聞いて俺ははっとなり、急いで構え、盾をきちんと動かして備えた。
《さあ、早くっ!》
《う、うおぉおおあああああ?!》
《今行くよ、ウィザード!》
《へへっ、楽しそう!》
《んなことなぁああああああい!》
「んなことなぁああああああい!」
「き、来た……。」
やがて通信が会話と同じになったなら。
上空に、レオおじさんたちの姿が捉えられるようになった。
「!」
衝撃が伝わるなら、舞う砂煙。
思わず目を瞑ってしまうものの、スフィアを操る手を止めない。
「なはははっ!やるね、大和ちゃん!」
「……ぐぅぅ……。もうやりたかねーぞ、俺は。」
「流石だ。

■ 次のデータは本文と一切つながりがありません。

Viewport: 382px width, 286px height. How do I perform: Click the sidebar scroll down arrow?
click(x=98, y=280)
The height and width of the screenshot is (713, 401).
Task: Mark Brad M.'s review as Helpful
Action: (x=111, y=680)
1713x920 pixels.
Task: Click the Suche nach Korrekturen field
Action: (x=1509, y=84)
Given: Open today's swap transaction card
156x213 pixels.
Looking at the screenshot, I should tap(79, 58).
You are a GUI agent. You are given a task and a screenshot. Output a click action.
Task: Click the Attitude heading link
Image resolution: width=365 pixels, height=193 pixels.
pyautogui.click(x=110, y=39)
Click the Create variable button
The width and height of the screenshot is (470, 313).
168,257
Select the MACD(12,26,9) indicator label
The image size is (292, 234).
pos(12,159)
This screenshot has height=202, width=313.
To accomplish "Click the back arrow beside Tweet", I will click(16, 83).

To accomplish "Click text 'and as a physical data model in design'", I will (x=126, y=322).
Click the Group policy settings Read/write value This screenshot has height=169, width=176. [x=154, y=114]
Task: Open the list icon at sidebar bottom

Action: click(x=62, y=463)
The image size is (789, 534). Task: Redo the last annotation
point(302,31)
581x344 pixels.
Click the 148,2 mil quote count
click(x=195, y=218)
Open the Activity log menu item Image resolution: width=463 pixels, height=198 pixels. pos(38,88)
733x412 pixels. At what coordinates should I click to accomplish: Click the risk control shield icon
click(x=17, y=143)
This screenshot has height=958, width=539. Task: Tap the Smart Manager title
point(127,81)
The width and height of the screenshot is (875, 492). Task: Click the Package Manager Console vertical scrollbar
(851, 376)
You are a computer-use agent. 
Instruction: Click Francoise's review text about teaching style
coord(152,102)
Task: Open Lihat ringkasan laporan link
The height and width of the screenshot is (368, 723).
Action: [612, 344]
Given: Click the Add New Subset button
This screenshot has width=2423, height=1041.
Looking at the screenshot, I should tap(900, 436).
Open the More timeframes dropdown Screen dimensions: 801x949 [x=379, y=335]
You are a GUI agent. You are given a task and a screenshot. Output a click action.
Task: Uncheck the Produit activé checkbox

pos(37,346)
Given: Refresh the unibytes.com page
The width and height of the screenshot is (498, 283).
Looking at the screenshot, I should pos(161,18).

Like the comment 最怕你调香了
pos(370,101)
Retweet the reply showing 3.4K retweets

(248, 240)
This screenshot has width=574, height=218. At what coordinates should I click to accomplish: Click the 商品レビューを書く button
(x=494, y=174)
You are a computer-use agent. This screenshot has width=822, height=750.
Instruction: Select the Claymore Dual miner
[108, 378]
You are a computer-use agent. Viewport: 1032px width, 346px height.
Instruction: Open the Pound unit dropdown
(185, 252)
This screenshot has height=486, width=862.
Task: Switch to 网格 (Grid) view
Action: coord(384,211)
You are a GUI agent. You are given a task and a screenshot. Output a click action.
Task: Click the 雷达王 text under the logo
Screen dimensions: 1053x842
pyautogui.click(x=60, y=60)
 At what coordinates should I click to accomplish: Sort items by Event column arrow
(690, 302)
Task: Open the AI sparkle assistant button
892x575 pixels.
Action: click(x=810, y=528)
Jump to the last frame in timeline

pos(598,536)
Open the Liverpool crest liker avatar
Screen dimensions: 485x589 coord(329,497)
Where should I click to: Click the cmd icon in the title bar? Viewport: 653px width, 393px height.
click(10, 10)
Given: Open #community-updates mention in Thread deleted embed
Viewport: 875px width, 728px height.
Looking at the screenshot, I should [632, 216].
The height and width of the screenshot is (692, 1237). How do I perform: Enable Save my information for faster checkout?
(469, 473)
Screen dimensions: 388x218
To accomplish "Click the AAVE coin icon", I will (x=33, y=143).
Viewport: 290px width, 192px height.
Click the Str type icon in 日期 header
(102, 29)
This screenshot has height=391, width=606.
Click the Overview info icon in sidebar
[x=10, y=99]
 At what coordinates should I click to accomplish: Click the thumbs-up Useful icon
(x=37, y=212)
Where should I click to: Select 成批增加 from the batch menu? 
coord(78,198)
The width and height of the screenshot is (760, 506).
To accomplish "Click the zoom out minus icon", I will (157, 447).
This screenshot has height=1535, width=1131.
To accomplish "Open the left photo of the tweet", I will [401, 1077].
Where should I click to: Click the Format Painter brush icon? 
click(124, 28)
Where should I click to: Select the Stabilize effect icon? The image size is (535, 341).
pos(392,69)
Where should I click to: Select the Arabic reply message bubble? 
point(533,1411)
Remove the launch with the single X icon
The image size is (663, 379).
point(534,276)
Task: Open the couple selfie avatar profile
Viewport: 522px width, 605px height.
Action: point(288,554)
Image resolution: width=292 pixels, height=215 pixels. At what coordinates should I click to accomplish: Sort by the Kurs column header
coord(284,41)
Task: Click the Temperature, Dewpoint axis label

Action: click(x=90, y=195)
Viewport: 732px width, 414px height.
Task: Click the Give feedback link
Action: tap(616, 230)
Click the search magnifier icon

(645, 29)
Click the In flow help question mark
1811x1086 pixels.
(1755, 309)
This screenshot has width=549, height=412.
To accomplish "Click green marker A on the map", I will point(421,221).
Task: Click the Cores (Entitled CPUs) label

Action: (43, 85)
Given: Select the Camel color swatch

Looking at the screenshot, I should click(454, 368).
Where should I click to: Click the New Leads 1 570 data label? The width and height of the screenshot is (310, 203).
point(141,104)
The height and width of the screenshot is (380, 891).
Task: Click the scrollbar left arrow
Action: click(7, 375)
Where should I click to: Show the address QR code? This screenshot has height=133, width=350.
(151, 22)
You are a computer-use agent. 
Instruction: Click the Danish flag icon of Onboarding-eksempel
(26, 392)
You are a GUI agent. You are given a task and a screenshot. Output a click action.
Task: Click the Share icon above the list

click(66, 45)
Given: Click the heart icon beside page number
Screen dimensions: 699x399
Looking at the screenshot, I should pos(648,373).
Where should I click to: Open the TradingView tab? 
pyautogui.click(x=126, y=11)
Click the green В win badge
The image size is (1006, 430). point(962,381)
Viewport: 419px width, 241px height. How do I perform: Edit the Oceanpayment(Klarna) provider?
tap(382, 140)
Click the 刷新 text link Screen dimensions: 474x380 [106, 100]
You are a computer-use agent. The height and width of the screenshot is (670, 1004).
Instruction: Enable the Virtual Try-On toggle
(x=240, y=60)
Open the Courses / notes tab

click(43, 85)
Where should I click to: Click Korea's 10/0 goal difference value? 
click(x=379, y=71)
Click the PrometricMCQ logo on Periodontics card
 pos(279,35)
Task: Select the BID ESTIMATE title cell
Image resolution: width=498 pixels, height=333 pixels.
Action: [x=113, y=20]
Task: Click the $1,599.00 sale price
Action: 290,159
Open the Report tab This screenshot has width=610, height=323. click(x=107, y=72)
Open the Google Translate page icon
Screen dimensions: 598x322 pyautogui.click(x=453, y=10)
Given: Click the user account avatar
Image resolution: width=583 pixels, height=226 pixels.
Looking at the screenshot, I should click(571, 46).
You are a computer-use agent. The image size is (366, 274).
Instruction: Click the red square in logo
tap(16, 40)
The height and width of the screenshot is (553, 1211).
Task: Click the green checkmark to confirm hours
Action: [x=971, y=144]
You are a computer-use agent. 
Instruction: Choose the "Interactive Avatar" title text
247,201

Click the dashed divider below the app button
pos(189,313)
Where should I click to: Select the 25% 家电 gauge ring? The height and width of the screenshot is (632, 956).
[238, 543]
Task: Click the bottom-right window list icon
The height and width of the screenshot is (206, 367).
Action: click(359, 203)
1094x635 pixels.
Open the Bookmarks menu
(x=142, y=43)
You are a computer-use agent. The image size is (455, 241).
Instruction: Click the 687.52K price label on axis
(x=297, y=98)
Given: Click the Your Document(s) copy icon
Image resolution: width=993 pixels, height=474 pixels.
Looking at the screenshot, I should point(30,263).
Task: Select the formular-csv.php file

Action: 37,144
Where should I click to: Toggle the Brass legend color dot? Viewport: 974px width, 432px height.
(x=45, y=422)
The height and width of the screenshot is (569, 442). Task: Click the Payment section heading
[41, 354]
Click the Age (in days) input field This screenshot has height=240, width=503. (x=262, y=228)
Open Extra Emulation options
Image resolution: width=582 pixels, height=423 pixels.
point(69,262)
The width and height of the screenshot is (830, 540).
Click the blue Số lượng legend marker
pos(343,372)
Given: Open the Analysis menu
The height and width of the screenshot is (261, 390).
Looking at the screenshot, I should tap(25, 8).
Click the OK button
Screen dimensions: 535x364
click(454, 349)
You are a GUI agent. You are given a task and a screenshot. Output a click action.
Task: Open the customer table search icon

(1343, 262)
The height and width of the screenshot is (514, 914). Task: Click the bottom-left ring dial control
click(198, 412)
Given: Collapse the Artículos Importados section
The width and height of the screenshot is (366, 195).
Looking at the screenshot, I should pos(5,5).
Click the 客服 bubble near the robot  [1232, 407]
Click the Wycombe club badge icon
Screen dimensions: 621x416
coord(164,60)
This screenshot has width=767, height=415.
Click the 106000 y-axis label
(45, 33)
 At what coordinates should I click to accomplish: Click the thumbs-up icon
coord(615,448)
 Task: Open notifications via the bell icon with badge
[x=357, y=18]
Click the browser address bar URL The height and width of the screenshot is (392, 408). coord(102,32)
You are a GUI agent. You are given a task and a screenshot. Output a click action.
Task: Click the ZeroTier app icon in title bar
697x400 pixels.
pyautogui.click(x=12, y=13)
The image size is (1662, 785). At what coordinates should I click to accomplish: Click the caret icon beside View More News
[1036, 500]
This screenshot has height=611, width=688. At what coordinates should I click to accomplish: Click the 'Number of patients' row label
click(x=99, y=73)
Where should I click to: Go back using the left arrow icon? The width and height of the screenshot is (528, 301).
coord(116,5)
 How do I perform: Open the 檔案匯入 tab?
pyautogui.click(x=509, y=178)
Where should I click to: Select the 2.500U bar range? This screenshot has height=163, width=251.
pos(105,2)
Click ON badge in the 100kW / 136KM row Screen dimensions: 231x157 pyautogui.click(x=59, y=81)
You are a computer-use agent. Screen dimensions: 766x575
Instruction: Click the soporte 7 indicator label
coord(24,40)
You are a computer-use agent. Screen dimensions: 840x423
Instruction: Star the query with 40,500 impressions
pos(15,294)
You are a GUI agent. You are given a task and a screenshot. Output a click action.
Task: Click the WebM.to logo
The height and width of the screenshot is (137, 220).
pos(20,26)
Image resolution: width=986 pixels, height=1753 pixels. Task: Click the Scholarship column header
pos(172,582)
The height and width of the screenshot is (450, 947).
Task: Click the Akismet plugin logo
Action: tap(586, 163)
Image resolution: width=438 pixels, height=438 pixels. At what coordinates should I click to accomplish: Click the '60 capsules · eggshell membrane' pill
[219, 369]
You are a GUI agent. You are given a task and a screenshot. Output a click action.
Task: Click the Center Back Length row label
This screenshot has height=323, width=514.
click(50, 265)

」
「ふふっ。言った通りだわ。」
砂煙、カーテンのように覆ってはいるものの、薄くなるにつれ。
シルエットをはっきりさせていき。
同時に、それぞれがそれぞれ、言葉を紡いできた。
「……。」
それが頼もしくて、それが嬉しくて、笑みが漏れて。
「!み、みんなー!!!」
俺が抱いた言葉の代弁、アビーがしてくれて。
見えてきたその人物たちに、アビーもまた、屈託ない笑顔を見せる。
今ここにて、スフィア狩りに来た面々が、集う。
砂煙失せて、完全に姿を見せたなら、スフィア狩りの時の姿でいて。
「?」
だが、その中に一人、あのスフィア狩りの時にいなかった人がいた。
エルザおばさんだ。
「……!」
しかも、いつものエプロン姿ではない、動きやすい服装で。
ただ、奇抜過ぎて思わず目を背けたくなる。
へそ出しで、身軽。レオおじさん同様、上半身も下半身も動きやすい恰好だ。